/tsp-solver

Travelling Salesman Problem solver in pure Python + some visualizers

Primary LanguagePythonOtherNOASSERTION

Suboptimal Travelling Salesman Problem (TSP) solver

In pure Python.

This project provides a pure Python code for searching sub-optimal solutions to the TSP. Additionally, demonstration scripts for visualization of results are provided.

The library does not requires any libraries, but demo scripts require:

  • Numpy
  • PIL (Python imaging library)
  • Matplotlib

Modules provided:

  • tsp_solver.greedy : Basic greedy TSP solver in Python
  • tsp_solver.greedy_numpy : Version that uses Numpy matrices, which reduces memory use, but performance is several percents lower
  • tsp_solver.demo : Code for the demo applicaiton

Scripts provided

  • demo_tsp : Generates random TSP, solves it and visualises the result. Optionally, result can be saved to the numpy-format file.
  • tsp_numpy2svg : Generates neat SVG image from the numpy file, generated by the demo_tsp.
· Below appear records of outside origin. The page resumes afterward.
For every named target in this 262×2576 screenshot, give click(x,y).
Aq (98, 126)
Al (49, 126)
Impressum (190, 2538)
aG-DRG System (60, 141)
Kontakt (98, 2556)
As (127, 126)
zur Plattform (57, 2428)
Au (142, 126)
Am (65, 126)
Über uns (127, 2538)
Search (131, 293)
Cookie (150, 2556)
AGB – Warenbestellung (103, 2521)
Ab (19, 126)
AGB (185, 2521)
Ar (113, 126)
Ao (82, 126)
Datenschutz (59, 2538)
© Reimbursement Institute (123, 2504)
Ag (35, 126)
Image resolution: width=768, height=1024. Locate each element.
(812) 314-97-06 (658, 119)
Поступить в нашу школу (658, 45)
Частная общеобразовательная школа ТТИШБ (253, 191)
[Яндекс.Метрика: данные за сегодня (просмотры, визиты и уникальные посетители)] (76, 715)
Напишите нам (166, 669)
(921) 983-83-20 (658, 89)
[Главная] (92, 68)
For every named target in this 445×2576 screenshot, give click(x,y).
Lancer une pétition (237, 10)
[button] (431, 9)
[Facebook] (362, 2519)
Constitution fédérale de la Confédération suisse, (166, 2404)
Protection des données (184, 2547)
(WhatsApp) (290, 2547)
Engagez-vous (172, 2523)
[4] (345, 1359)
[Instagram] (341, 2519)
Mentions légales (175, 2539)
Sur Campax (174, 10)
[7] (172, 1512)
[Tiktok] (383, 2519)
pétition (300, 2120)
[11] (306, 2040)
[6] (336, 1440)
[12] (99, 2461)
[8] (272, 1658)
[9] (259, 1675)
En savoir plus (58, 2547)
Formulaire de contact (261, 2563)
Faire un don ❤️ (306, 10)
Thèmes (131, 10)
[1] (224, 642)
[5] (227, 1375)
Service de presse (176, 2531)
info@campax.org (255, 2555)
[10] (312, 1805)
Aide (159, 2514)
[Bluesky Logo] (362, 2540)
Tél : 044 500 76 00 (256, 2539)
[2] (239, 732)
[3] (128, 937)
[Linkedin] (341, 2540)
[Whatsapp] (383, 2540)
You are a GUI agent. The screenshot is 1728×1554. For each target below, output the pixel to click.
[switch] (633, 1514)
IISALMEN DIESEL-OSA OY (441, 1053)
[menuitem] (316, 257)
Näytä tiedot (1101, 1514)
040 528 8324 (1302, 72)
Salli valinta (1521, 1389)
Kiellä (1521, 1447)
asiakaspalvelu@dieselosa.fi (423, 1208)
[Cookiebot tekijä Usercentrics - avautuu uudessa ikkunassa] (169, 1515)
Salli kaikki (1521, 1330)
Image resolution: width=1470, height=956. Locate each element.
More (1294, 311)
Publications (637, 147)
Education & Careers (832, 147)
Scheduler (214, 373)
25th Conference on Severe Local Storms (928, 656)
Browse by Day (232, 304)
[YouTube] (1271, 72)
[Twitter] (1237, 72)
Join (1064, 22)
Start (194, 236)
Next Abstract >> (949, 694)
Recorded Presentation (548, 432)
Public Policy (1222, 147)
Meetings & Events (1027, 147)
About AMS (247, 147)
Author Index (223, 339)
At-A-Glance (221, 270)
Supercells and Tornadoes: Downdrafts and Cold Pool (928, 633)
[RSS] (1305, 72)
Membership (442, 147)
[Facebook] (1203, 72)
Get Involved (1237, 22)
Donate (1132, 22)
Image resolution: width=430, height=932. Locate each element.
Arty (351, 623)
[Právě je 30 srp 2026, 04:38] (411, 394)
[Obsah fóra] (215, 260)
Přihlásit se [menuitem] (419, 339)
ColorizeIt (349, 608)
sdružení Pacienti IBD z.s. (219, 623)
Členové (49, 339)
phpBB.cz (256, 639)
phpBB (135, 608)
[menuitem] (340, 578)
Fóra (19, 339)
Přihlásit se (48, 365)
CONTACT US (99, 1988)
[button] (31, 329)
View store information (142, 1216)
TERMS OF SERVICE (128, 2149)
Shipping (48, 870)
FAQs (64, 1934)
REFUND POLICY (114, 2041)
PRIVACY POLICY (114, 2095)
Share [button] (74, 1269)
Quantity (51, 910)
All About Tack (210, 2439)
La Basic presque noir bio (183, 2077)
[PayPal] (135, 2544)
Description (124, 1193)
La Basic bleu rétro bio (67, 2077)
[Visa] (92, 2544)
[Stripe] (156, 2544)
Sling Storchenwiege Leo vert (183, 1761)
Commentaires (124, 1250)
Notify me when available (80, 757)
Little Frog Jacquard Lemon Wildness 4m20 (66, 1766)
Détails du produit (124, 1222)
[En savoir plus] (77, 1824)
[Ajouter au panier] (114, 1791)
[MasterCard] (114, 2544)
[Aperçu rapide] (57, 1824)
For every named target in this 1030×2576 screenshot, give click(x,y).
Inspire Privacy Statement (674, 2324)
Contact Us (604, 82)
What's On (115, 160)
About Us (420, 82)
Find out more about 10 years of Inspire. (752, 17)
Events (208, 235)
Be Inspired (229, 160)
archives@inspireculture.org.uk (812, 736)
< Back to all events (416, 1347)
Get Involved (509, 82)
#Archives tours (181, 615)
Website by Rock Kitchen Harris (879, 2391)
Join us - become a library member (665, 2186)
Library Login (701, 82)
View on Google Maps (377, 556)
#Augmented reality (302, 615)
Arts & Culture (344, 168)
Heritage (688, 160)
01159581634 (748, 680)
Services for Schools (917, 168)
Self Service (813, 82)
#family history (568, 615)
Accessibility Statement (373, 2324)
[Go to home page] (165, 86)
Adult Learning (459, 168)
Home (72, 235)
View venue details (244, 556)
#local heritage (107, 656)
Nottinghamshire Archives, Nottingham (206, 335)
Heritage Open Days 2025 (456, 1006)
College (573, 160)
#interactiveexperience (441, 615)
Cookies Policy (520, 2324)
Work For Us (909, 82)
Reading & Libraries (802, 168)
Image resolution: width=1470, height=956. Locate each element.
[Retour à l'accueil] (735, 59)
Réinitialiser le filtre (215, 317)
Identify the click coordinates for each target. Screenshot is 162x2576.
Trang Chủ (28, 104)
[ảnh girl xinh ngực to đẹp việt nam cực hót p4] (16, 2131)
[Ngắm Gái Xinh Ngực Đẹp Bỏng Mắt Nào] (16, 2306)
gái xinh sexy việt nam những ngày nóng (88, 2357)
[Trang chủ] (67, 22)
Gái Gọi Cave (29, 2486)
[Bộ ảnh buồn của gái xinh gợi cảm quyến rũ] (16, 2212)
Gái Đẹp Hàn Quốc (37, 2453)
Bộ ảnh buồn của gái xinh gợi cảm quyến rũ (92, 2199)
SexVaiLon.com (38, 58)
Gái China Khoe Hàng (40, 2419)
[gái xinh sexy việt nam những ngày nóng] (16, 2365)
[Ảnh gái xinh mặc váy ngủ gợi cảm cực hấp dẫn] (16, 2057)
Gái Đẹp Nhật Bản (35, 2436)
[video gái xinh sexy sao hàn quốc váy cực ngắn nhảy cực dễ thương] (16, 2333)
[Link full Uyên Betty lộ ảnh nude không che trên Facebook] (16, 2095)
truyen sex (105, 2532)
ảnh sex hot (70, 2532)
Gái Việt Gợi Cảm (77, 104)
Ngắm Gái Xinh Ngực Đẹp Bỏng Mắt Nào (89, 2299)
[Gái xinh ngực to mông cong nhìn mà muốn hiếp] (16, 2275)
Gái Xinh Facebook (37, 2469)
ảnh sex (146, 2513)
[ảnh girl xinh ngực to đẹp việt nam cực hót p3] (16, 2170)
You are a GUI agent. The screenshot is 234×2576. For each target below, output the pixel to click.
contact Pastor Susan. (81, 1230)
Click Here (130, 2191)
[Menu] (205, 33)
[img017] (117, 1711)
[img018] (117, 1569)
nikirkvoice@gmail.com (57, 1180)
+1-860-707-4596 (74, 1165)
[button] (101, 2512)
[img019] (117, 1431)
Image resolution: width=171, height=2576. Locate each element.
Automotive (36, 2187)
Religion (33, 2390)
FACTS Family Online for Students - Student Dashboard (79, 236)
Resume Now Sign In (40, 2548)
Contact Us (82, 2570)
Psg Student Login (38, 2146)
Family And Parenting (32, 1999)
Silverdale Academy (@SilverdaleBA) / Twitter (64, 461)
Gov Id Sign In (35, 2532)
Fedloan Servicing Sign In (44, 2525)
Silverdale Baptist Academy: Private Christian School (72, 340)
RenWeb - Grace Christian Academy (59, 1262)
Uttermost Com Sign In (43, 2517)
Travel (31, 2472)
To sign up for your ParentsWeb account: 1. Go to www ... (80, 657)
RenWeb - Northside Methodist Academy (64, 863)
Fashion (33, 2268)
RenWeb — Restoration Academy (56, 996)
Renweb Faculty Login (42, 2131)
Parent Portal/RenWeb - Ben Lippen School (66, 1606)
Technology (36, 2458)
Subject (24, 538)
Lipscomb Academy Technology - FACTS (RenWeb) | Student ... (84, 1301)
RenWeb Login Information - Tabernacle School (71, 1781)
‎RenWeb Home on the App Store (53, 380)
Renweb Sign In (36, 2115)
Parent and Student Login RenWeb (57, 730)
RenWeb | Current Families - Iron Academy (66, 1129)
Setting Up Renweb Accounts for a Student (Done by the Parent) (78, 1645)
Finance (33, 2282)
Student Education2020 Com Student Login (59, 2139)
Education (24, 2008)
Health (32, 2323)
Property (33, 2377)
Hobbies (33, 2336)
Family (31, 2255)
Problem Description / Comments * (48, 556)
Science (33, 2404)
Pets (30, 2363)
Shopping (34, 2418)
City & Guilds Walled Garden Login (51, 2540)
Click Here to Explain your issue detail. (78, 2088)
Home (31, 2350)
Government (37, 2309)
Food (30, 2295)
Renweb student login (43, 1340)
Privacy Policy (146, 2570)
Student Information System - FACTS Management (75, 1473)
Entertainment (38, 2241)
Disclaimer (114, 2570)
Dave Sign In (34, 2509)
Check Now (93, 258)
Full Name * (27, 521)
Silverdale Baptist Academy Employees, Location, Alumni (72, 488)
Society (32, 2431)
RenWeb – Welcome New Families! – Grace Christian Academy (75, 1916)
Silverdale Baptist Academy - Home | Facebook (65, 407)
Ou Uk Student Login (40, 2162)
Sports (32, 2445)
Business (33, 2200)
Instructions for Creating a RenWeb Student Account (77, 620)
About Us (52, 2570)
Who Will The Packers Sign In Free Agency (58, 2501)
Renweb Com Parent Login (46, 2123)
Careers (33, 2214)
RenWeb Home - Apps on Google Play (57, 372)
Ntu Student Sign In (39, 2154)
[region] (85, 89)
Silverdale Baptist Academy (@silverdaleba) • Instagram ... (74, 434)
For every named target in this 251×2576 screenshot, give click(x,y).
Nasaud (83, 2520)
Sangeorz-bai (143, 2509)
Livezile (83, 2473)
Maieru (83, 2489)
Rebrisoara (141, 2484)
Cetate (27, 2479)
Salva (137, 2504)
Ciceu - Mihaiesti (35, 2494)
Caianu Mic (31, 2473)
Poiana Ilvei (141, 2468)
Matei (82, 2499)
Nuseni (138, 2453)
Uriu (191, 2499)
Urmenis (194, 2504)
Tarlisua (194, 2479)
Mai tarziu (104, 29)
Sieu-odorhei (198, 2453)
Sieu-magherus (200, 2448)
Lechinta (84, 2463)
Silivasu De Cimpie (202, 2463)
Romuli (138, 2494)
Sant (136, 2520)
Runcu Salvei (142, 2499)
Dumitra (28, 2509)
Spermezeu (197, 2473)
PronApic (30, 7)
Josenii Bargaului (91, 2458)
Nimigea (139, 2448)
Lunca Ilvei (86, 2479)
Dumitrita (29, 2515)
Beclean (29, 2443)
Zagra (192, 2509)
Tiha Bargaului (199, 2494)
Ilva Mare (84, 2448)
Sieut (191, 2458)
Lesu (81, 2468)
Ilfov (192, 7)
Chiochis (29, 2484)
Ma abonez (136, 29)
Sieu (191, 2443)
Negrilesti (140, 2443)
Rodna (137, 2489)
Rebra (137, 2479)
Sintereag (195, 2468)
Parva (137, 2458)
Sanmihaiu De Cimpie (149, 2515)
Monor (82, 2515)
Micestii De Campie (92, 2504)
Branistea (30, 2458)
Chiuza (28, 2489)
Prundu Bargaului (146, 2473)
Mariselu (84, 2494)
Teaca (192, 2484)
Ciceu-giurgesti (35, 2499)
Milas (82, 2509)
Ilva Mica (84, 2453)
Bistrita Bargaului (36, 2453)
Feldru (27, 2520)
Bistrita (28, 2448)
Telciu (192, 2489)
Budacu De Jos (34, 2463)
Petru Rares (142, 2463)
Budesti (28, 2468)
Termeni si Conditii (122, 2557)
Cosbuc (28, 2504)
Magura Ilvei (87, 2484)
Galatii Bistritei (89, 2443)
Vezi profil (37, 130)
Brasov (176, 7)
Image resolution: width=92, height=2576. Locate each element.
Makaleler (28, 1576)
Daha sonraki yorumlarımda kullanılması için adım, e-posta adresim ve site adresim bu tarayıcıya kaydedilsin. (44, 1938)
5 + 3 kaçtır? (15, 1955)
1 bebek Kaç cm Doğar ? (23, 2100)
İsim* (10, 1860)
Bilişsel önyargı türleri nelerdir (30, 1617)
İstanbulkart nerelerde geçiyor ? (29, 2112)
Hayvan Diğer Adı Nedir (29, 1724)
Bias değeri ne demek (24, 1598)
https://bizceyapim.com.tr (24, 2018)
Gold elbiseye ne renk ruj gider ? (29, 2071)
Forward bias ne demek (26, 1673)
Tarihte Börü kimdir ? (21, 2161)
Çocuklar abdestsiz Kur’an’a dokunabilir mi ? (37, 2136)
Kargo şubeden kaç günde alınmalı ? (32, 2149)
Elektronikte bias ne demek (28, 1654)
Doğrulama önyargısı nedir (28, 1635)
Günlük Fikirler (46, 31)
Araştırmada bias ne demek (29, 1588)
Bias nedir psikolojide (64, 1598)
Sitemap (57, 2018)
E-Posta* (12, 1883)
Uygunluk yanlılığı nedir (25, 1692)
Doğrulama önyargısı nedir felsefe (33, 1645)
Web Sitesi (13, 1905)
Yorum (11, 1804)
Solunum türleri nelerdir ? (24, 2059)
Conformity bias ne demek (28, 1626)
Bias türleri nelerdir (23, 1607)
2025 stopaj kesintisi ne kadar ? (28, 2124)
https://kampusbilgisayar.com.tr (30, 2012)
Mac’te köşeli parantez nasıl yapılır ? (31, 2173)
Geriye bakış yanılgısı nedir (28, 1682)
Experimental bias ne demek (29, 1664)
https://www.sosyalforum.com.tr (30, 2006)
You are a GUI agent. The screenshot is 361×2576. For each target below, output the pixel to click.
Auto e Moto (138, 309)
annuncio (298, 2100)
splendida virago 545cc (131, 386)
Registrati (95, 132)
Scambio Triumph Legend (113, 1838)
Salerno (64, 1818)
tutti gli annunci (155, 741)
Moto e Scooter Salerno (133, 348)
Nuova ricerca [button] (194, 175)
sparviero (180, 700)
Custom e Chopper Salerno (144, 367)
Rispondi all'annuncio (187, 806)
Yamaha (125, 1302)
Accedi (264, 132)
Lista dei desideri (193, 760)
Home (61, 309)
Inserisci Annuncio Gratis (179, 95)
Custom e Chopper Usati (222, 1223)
Both applications support a viriety of command-line keys, run them with --help option to see additional info.

Installation

Standard distutils-based installer is provided. Run the following code to install the library:

 # python setup.py install

Note that in Linux, this will bypass the package management system. Consider using dedicated tools, such as checkinstall.

Alternatively, you may simply copy the tsp_solver/greedy.py to your project.

Usage

The library provides a greedy solver for the symmetric TSP.

Basic usage is the following:

from tsp_solver.greedy import solve_tsp

#Prepare the square symmetric distance matrix for 3 nodes:
#  Distance from 0 to 1 is 1.0
#                1 to 2 is 3.0
#                0 to 2 is 2.0
D = [[ 0, 1.0, 2.0],
     [ 1.0, 0, 3.0],
     [ 2.0, 3.0, 0]]

path = solve_tsp( D )

# will print [1,0,2], path with total length of 3.0 units
print path

Distance matrix must be symmetric.

Algorithm

The library implements simple "greedy" algorithm:

  1. Initially, each vertex belongs to its own path. Each path has length 1.
  2. Find 2 nearest disconnected paths and connect them.
  3. Repeat, until there are at leats 2 paths.

This algorightm has polynomial complexity.

Optimization

Greedy algorithm sometimes produces highly non-optimal solutions. To solve this, optimization is provided. It tries to rearrange points in the paths to improve the solution. One optimization pass has O(n^4) complexity. Note that even unlimited number of optimization paths does not guarantees to find the optimal solution.

Performance

This library neither implements a state-of-the-art algorithm, nor it is tuned for a high performance.

It however can find a decent suboptimal solution for the TSP with 4000 points in several minutes. The biggest practical limitation is memory: O(n^2) memory is used.

Demo

To see a demonstration, run

$ make demo

without installation. The demo requires Numpy and Matplotlib python libraries to be installed.